Desde hace más de treinta años —al menos desde el Xacobeo de 1993—, tanto la Xunta como el Ayuntamiento han destinado una cantidad obscena de recursos públicos a promover las peregrinaciones y a fomentar Compostela como destino turístico. El PP, el PSdeG y el BNG se han sumado con empeño a la pirotecnia presupuestaria y publicitaria de la ruta jacobea. Es cierto que una de estas siglas —la que empieza por B y acaba por G— tiene que lidiar con las contradicciones íntimas entre su marxismo atávico y el carácter esencialmente cristiano y espiritual del Camino, pero incluso así, el Bloque ha participado sin titubeos en el mimo institucional al turismo compostelano.

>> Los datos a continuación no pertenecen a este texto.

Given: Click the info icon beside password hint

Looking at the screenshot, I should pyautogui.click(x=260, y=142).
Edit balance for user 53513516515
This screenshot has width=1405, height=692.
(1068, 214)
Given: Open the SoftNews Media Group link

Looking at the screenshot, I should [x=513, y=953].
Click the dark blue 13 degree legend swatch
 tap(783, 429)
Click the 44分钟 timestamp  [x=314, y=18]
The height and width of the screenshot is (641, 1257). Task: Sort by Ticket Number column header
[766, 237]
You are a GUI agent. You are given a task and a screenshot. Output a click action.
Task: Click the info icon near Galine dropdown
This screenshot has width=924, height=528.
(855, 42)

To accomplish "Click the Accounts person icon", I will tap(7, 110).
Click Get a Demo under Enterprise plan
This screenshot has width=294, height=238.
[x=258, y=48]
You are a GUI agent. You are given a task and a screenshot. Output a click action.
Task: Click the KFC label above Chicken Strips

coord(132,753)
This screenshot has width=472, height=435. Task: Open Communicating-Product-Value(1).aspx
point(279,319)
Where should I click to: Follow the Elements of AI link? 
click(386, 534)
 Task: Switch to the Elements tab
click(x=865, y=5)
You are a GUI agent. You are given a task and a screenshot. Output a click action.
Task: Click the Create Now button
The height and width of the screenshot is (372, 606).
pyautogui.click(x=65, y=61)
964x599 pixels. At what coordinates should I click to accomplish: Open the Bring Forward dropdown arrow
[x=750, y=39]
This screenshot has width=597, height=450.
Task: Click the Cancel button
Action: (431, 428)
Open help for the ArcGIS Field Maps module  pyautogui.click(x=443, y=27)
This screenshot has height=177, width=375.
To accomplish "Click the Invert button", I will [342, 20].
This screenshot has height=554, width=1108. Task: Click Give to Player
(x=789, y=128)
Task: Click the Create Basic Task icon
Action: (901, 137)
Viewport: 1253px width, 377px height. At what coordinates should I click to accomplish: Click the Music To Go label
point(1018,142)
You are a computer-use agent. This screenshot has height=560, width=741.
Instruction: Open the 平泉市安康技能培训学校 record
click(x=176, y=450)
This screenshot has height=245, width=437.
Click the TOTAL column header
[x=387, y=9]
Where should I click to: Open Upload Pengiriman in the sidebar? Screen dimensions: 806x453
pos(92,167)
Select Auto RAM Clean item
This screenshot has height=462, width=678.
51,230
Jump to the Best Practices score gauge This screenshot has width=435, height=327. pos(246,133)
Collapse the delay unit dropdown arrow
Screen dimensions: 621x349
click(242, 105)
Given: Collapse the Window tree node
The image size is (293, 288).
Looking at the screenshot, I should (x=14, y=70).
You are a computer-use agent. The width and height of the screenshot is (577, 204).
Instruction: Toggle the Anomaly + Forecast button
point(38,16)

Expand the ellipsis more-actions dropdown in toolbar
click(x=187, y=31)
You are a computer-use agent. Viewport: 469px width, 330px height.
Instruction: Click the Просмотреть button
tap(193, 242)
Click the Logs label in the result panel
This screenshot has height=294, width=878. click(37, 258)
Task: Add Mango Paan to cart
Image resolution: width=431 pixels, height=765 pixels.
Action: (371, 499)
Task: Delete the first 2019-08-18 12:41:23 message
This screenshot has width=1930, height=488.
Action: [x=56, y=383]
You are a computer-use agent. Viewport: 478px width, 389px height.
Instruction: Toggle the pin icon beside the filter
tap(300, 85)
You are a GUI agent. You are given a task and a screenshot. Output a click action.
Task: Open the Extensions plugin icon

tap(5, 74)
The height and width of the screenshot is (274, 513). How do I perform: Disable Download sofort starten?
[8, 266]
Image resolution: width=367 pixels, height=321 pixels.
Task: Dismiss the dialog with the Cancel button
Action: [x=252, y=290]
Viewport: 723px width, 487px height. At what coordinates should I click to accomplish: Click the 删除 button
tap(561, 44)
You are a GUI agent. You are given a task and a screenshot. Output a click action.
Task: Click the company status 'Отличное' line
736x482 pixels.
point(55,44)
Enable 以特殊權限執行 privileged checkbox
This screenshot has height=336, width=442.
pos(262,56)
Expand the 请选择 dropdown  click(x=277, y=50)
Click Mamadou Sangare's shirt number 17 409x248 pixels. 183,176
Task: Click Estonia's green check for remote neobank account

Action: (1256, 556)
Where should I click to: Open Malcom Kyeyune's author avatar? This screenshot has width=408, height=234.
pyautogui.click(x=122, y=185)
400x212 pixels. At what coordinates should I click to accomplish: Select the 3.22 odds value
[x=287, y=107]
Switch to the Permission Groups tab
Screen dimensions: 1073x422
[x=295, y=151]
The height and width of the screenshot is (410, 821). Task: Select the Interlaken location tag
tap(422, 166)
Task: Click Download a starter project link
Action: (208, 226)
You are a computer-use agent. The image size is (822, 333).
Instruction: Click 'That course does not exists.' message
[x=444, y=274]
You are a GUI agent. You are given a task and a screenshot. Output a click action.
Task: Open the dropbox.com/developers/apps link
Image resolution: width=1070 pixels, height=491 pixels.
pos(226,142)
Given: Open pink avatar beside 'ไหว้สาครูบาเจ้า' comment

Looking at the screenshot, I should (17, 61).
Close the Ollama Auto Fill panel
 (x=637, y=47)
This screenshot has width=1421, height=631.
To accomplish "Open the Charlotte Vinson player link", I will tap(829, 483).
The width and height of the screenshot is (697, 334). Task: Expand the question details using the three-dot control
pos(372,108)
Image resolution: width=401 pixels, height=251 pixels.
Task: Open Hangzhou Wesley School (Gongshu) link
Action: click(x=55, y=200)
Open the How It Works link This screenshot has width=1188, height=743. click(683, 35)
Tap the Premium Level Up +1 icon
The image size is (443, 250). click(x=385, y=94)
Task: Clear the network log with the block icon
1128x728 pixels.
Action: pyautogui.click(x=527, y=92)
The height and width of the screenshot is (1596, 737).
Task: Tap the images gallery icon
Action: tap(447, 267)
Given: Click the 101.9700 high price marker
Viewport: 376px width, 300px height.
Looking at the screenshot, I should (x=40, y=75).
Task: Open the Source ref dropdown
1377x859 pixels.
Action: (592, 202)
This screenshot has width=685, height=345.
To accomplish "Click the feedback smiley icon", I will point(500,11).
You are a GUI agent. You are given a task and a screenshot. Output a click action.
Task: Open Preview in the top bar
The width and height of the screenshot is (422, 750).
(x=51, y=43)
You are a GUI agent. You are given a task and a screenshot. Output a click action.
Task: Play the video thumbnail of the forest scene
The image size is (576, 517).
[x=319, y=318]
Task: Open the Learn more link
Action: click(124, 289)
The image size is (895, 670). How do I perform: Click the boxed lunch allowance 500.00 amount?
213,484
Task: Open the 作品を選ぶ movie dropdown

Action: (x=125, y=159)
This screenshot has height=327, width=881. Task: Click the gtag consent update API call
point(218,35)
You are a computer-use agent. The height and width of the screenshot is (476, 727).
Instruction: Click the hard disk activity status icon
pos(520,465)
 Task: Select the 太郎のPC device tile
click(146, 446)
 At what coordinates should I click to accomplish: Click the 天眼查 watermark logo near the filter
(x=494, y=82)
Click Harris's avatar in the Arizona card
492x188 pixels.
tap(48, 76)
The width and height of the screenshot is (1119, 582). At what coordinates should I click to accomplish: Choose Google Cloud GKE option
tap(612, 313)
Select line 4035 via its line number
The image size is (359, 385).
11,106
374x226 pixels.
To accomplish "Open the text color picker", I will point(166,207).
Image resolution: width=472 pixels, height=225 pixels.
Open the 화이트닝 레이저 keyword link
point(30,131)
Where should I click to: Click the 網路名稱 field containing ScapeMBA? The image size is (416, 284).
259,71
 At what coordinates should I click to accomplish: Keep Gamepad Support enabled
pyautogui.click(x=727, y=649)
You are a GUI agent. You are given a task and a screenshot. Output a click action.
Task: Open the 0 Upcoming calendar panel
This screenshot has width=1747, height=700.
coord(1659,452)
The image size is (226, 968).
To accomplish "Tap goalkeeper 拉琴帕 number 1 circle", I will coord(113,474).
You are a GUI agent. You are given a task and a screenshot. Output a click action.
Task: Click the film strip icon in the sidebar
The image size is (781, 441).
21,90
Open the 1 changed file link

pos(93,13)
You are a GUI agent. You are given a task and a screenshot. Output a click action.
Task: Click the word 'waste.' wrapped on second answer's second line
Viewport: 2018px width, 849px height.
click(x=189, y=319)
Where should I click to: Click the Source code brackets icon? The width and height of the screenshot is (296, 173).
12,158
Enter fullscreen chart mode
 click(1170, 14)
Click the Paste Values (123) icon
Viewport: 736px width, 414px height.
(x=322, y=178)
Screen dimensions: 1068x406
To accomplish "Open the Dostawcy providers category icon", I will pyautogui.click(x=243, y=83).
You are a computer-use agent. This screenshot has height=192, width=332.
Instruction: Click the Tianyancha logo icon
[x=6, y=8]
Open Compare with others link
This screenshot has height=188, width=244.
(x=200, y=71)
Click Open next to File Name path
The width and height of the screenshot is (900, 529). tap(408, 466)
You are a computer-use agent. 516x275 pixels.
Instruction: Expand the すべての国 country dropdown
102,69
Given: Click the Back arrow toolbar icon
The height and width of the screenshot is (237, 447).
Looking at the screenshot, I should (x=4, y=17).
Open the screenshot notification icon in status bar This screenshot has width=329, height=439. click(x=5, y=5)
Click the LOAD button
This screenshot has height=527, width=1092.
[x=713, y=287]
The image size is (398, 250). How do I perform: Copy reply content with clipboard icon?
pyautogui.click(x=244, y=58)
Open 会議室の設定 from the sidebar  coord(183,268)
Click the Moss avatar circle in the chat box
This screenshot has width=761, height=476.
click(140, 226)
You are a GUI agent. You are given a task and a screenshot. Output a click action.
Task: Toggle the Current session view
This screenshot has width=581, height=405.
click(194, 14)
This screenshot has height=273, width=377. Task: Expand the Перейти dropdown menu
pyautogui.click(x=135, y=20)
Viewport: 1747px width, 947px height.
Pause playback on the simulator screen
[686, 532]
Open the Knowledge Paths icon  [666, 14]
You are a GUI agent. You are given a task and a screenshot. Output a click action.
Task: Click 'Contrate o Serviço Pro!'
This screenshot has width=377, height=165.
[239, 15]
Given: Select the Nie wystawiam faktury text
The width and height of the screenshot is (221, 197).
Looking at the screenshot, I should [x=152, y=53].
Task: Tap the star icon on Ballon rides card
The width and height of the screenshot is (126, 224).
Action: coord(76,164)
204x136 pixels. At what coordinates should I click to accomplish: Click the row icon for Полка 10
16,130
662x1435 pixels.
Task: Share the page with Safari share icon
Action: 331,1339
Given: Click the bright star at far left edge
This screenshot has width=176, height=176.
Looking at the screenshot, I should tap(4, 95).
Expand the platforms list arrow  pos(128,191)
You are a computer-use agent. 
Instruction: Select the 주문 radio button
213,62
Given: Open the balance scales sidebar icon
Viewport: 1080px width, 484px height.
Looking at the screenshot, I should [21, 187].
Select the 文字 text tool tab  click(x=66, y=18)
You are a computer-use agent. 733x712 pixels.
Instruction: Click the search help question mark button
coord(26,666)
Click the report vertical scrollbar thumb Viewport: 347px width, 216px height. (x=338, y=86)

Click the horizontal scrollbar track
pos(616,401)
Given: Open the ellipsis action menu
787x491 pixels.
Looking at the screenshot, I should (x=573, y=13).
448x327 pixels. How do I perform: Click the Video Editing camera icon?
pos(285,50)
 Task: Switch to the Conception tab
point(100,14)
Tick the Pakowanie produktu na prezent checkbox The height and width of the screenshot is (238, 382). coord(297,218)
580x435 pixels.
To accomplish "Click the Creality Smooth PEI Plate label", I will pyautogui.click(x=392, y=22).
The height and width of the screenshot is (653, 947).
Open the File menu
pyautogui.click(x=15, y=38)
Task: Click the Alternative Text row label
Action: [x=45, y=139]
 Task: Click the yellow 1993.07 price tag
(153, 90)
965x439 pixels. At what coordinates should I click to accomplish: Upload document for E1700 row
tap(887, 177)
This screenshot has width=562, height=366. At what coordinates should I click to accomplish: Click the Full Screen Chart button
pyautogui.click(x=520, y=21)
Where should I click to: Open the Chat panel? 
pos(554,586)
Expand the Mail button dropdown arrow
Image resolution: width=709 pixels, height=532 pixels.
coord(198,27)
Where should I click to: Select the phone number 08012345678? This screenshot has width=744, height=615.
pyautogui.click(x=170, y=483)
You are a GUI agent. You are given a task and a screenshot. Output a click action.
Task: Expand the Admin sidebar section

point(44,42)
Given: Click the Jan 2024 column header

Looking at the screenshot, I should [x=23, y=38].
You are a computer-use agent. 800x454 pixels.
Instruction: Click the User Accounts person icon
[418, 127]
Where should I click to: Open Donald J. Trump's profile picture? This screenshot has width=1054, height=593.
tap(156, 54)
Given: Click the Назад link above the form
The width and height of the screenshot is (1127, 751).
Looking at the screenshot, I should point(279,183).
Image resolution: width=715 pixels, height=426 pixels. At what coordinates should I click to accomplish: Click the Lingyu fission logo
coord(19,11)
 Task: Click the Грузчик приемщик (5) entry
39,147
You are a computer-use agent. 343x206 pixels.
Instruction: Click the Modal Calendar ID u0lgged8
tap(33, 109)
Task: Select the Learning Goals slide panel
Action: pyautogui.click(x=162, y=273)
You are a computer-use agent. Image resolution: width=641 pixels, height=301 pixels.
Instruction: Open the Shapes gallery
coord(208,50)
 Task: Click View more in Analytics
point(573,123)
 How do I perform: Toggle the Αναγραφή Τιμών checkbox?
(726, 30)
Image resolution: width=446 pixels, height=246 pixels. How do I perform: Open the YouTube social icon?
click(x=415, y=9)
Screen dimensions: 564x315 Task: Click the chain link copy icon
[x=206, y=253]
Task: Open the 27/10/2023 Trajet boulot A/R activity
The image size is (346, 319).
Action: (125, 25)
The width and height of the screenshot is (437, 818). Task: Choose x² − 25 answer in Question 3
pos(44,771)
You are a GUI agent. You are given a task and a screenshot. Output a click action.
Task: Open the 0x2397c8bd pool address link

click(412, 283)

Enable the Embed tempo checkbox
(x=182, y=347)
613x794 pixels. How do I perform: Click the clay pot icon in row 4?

Y ahora, después de tantos años y millones gastados en atraer peregrinos, hay quien muestra su estupor al ver la ciudad llena de peregrinos. Resulta entrañable. Y me recuerda dos películas. La primera, cómo no, es Casablanca. Para cumplir con las órdenes de los jerarcas nazis, el capitán Renault le anuncia a Rick que van a cerrar su café con una frase legendaria: «¡Qué escándalo! Me he enterado de que en este local se juega». A continuación, un crupier le entrega el dinero que había cosechado esa noche en el casino: «Señor, sus ganancias». En Compostela, los ofendidos de la Cofradía del Santo Reproche gritan por los soportales del Franco: «¡Qué escándalo! ¡Está Santiago lleno de peregrinos!».
El otro filme que me viene a la memoria es Apocalypse Now. Cuando la superioridad le encarga al capitán Willard dar caza al coronel Kurtz, los jefazos argumentan que ha ordenado ejecutar a cuatro vietnamitas y que eso resulta intolerable. Willard reflexiona con tino: «Acusar a alguien de asesinato en este lugar es como poner multas por exceso de velocidad en las 500 Millas de Indianápolis». En Compostela, los guardianes de las esencias y los Torquemadas de palleiro arden en deseos de poner multas por exceso de peregrinos en la capital mundial de las peregrinaciones.